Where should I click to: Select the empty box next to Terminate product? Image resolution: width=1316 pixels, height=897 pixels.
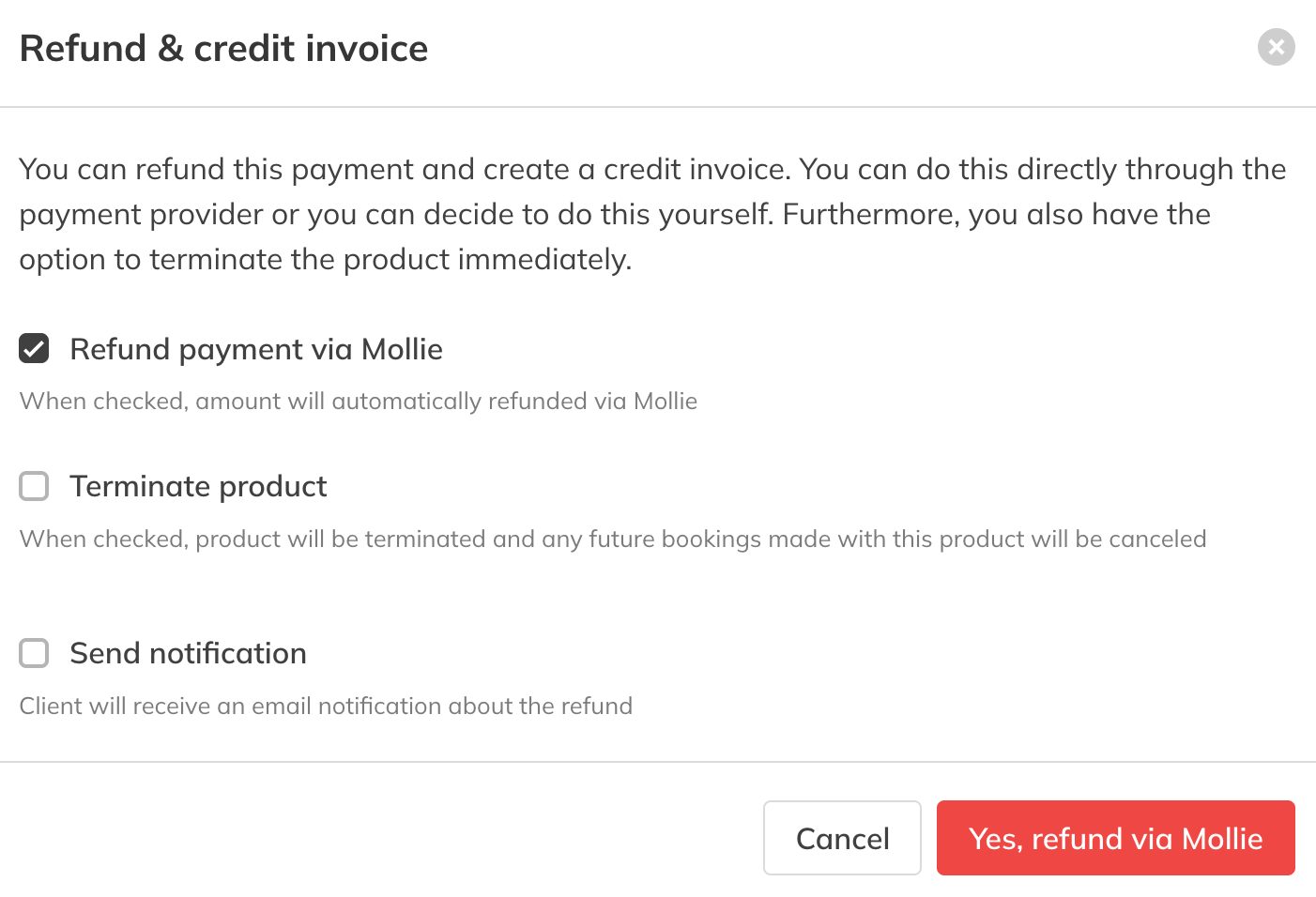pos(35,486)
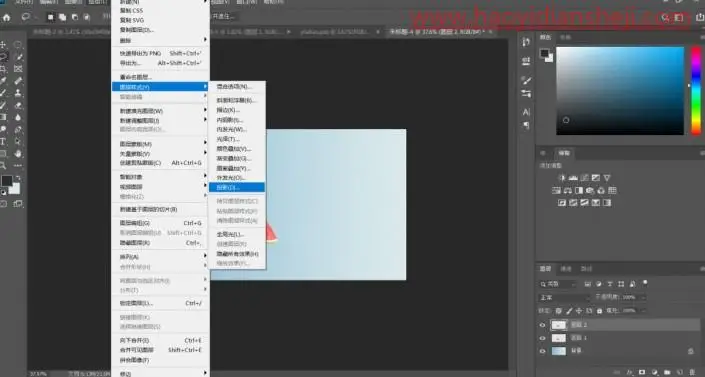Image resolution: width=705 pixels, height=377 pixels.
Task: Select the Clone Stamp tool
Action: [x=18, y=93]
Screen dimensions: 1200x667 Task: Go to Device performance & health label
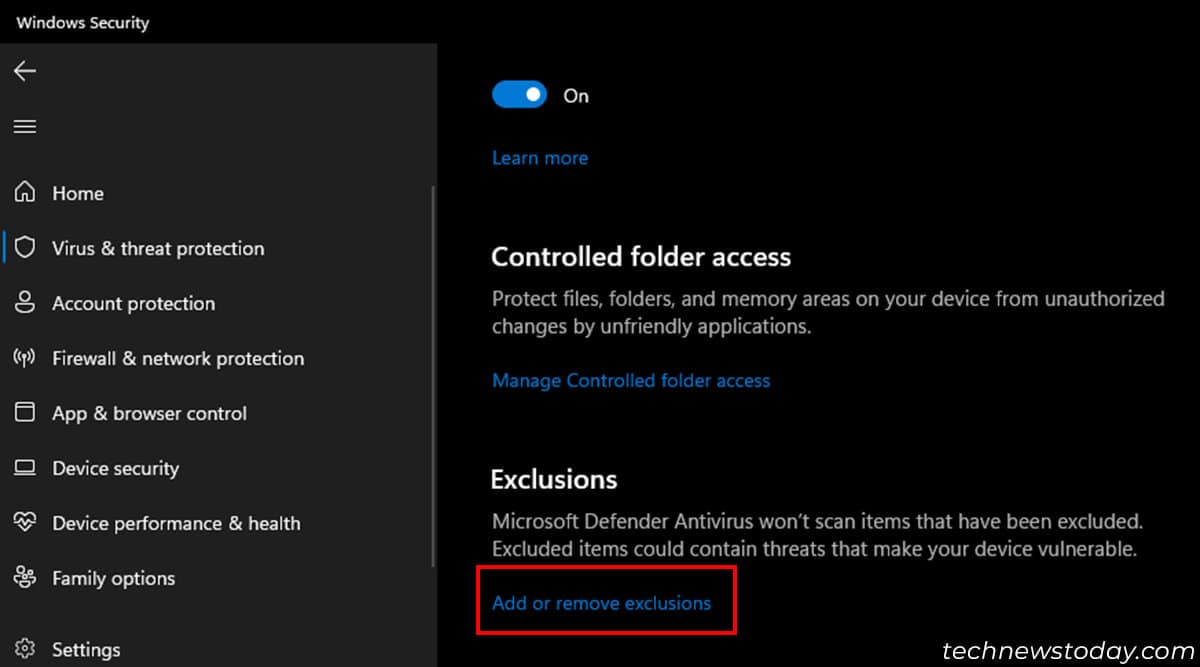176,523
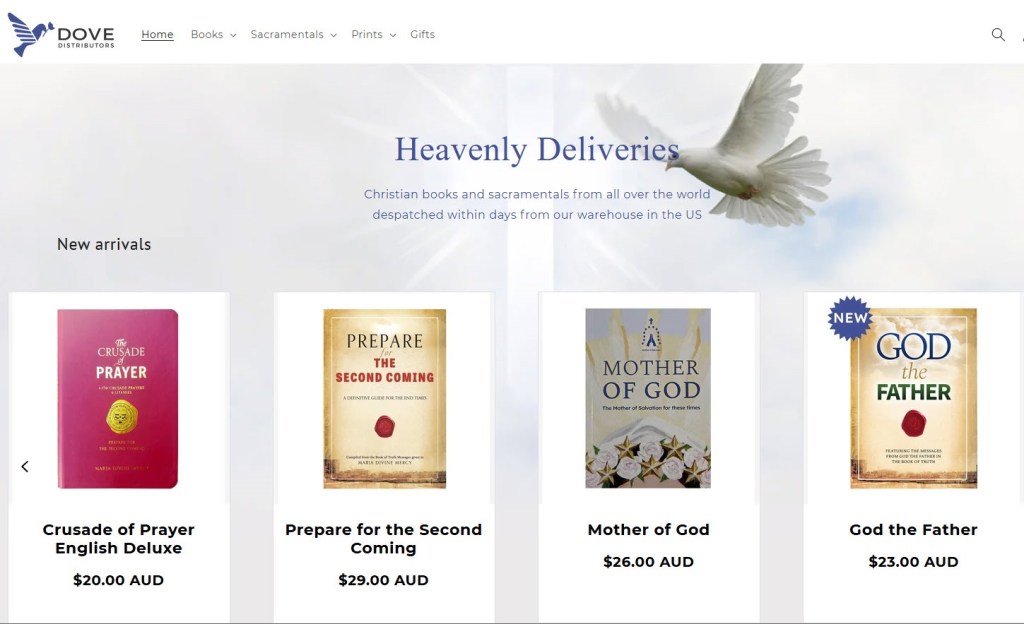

------

* [What you should do]: From the first line to the last, output the data exactly; skip any pictures.

* [Exercise result]:
Where should I click to: Select the empty box next to Terminate product? Image resolution: width=1316 pixels, height=897 pixels.
pos(35,486)
Image resolution: width=705 pixels, height=377 pixels.
Task: Select the Clone Stamp tool
Action: [x=18, y=93]
Screen dimensions: 1200x667 Task: Go to Device performance & health label
176,523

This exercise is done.